-- Start Data provided --

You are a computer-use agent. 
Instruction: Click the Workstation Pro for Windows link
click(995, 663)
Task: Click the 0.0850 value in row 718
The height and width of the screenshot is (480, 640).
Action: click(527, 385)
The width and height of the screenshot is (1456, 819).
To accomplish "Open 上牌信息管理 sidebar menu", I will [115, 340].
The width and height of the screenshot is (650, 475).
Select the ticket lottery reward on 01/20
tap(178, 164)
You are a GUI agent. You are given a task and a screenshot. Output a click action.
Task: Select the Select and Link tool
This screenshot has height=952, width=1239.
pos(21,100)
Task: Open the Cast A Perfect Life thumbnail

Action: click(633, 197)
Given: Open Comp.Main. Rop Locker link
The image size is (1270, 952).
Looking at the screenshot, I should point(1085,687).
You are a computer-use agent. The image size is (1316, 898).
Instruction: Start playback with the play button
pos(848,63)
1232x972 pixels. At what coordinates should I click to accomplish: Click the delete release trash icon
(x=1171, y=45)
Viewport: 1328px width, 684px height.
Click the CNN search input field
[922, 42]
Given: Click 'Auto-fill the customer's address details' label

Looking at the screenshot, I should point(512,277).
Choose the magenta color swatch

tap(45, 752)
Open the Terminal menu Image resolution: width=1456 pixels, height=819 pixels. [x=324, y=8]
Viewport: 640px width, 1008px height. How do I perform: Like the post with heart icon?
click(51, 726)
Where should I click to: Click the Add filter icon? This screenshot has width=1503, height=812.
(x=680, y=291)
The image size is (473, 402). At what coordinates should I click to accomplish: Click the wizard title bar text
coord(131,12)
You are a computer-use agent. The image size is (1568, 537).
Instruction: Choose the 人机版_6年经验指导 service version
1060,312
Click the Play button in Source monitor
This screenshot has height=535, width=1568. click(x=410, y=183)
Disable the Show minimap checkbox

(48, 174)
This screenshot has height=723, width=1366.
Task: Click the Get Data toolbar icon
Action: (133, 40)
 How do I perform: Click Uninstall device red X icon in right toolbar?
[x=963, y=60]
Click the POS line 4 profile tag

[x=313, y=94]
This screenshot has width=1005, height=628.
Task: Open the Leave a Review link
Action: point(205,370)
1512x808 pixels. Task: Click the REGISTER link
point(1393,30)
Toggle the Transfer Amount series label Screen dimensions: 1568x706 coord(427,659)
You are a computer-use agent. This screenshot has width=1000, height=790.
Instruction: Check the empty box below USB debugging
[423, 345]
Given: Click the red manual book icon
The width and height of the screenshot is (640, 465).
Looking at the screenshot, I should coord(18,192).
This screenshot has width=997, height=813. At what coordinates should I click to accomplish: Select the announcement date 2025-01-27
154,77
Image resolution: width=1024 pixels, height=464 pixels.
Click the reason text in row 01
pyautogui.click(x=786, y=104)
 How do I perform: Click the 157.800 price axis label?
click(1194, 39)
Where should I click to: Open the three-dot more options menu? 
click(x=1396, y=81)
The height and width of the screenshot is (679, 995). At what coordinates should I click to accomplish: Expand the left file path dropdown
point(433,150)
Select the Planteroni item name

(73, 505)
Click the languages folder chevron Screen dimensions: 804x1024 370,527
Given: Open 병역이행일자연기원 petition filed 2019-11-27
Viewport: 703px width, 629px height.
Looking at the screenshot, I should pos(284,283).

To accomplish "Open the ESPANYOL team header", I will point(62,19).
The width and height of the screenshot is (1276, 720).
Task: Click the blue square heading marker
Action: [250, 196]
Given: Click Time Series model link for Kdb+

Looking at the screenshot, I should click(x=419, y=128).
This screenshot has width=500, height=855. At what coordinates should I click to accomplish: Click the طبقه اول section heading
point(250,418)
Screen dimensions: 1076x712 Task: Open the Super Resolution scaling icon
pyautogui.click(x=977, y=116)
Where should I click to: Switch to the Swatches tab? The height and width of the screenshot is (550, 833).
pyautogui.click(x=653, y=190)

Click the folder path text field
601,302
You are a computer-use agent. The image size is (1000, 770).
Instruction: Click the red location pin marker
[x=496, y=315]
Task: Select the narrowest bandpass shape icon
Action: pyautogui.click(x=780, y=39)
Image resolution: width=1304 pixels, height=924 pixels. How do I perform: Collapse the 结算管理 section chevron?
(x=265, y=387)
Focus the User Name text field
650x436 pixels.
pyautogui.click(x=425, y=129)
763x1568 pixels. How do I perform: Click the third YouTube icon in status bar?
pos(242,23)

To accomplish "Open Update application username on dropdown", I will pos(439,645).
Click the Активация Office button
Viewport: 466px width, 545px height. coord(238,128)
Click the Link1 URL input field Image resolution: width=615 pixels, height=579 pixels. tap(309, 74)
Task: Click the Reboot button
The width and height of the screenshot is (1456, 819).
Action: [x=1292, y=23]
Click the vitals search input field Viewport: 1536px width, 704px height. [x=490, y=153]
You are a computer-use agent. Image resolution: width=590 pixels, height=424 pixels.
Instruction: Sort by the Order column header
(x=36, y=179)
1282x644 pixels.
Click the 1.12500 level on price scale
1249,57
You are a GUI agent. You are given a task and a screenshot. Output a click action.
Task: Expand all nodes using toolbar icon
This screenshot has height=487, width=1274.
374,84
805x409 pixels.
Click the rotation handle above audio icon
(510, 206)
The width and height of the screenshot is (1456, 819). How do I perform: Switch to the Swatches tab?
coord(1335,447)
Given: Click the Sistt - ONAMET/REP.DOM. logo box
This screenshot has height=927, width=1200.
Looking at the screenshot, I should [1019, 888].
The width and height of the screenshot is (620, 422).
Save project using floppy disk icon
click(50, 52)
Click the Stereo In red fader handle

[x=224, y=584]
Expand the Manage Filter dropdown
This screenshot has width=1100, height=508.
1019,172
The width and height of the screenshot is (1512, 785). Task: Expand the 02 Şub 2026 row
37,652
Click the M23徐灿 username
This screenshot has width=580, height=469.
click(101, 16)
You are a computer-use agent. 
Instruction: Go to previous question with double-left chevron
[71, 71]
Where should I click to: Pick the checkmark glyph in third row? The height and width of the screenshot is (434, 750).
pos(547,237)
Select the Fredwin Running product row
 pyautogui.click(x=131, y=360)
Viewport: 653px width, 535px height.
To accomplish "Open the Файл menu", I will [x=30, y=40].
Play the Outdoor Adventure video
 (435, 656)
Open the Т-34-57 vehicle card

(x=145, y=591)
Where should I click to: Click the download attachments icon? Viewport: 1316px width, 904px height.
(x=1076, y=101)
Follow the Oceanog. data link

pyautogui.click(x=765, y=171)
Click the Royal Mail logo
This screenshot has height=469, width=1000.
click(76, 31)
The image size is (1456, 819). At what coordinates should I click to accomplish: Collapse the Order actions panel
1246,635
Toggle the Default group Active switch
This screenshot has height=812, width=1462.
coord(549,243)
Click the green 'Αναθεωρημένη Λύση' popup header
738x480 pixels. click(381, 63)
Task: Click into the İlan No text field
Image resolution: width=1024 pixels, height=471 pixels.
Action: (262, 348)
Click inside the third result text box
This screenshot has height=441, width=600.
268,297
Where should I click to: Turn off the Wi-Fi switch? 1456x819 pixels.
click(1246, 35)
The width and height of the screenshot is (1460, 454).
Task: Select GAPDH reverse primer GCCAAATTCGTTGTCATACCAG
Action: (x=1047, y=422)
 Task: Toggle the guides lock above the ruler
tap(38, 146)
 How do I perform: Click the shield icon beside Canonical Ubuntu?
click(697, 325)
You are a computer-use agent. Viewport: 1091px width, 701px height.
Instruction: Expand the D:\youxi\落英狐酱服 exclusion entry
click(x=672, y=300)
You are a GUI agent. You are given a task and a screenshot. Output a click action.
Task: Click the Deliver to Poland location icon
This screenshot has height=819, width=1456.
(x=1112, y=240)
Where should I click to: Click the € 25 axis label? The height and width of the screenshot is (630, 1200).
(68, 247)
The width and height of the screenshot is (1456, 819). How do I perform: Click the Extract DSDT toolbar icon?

-- End Data provided --

### Directive
Rewrite the records, starting at the line containing "This screenshot has width=997, height=813." and ending at the line containing "click(x=1396, y=81)", with "announcement" swapped for "publication".

### Exercise output
This screenshot has width=997, height=813. At what coordinates should I click to accomplish: Select the publication date 2025-01-27
154,77
Image resolution: width=1024 pixels, height=464 pixels.
Click the reason text in row 01
pyautogui.click(x=786, y=104)
 How do I perform: Click the 157.800 price axis label?
click(1194, 39)
Where should I click to: Open the three-dot more options menu? 
click(x=1396, y=81)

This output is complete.